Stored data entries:
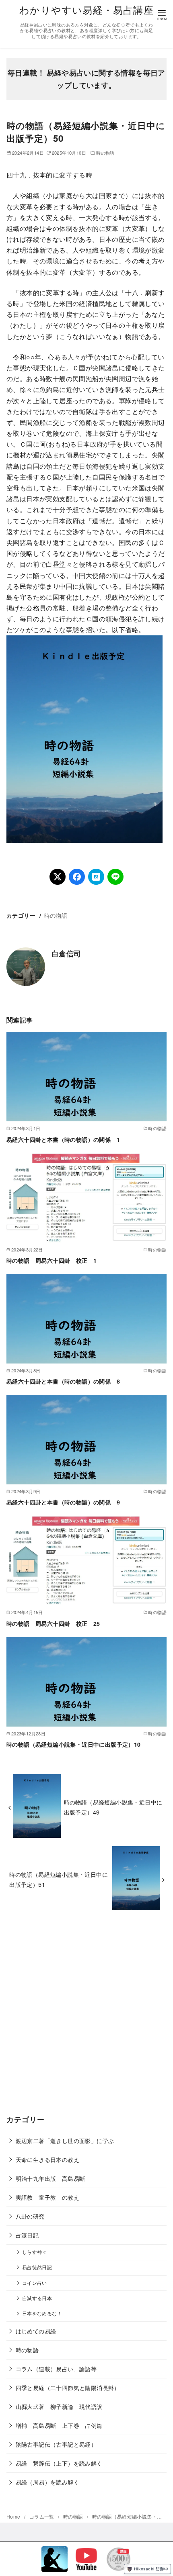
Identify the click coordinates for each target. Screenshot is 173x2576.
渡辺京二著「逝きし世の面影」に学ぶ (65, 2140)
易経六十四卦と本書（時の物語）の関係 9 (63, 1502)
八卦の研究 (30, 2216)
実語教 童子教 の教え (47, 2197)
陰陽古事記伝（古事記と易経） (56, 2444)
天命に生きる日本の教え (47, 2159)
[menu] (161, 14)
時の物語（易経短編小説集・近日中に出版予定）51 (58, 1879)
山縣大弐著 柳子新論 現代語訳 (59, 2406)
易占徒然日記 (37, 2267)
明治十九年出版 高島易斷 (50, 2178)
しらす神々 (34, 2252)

TASK DIRECTIONS -> Every line above that holds the word "時の物語" should be copied out.

ANSWER BOX ->
易経六十四卦と本書（時の物語）の関係 9 (63, 1502)
時の物語（易経短編小説集・近日中に出版予定）51 (58, 1879)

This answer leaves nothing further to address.